茨城県境町編・ふるさと自慢旅案内

東京から1時間で楽しめる自然と近未来

日本のいいとこ再発見

 東京都心から50キロメートル圏内、車で1時間。埼玉と千葉に隣接し、関東平野のほぼ中央に位置する茨城県境町は、江戸時代に水運を活かし「河岸のまち」として栄えてきました。川と寄り添い豊かな恵みを育んできた境町は、近年、自治体初の自動運転バスの定常運行など、最先端の技術を取り入れたまちづくりを行っており「自然と近未来が体験できるまち」となっています。今回は、多様な特産品や美しい河岸の景色、変わらない日本の暮らし感じることができるまちの魅力をご紹介します。

 初めてアメリカに輸出された日本茶「さしま茶」

 茶栽培が盛んで、利根川流域の肥沃な土壌と猿島台地の地の利に育まれた「さしま茶」は日本を代表するブランド茶のひとつです。夏は暑く、冬は強い北西の風によって冷え込む気候と肥沃な土壌といった環境で育つため、茶葉に厚みがあり、製茶すると濃厚な味と香りが立ち昇りコクのあるのが特徴です。

 実は、日本で初めてアメリカに渡った日本茶といわれています。きっかけは1853年にペリーが浦賀に来航し幕府に開港と交易の開始を強く迫った際のこと。当時「さしま茶」の国内各地への販売を託されていた地元の豪農・中山元成氏は、海外交易の必要性を感じました。そして、アメリカ総領事に接触するなどして「さしま茶」の宣伝に奔走しました。1859年、日米修好通商条約発効と同時に、全国の茶名産地に先駆けて「さしま茶」のアメリカ輸出に成功しました。海を渡った初の日本茶として名声を博した「さしま茶」は、今でも大切に引き継がれています。

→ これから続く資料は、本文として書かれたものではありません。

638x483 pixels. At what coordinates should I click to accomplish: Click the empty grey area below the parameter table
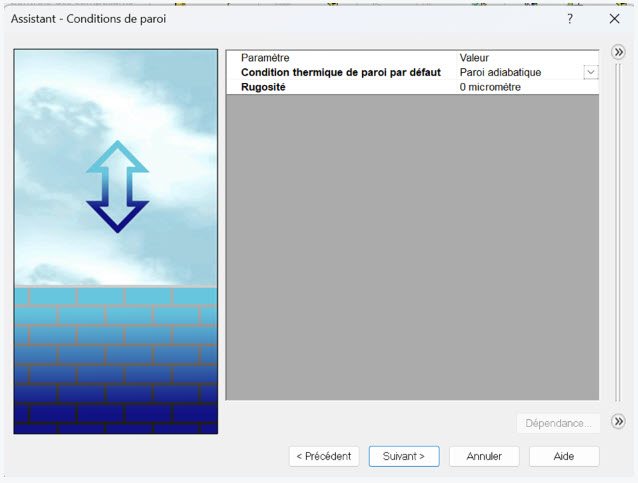(x=412, y=250)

 個々の生産者が自園・自製・自販の茶業経営を展開しており、一段とお茶のうま味を引き立たせています。近年は、新製品の開発なども力を入れており、フレーバーティーや和紅茶なども販売されています。また、機械製茶のみではなく伝統の茶揉み製法も技術継承されており、初めてアメリカへ輸出された当時と同じ味わいも楽しめます。ぜひ、飲み比べてお気に入りの茶葉を見つけてみてくださいね。

(写真上)クラフトティーが楽しめるカフェ「茶cafe&shop chabaco」(画像:境町観光協会HPより出典)

 自動運転バスでまち巡り

自動運転バスのデザインもそれぞれ違うのでぜひ比べてみてください! (画像:境町HPより出典)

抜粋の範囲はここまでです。